►

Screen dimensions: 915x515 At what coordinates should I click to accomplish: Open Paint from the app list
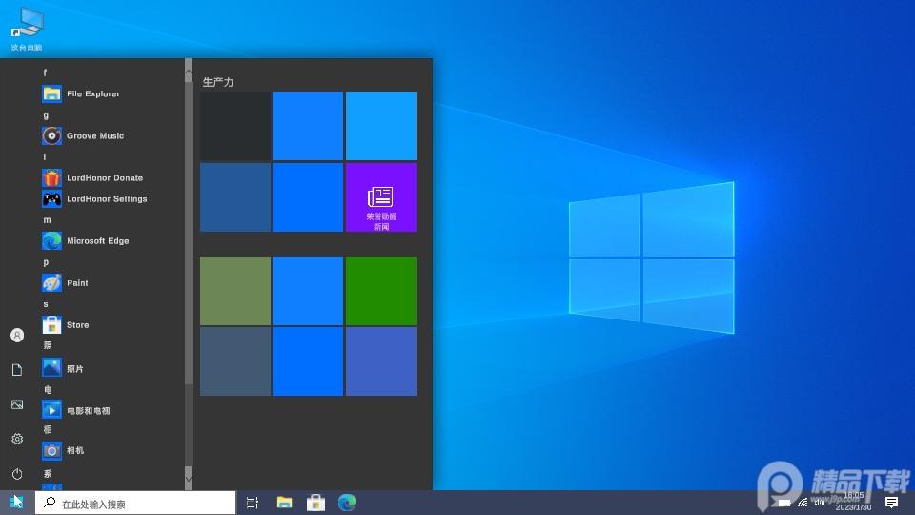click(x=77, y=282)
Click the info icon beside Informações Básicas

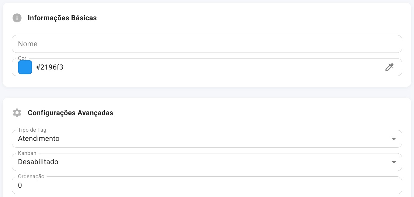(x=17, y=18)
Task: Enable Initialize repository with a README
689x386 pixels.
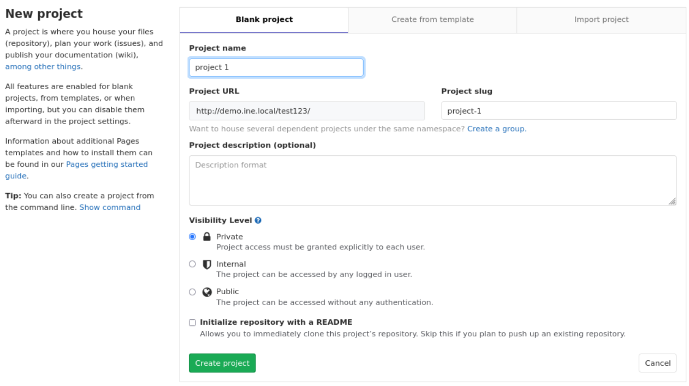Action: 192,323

◄

- The exercise
Quote all of the records above word for word, leaving out the pictures.

- Exercise result
Screen dimensions: 915x515 At what coordinates should I click to accomplish: Open Paint from the app list
click(x=77, y=282)
Click the info icon beside Informações Básicas

(x=17, y=18)
Task: Enable Initialize repository with a README
689x386 pixels.
Action: 192,323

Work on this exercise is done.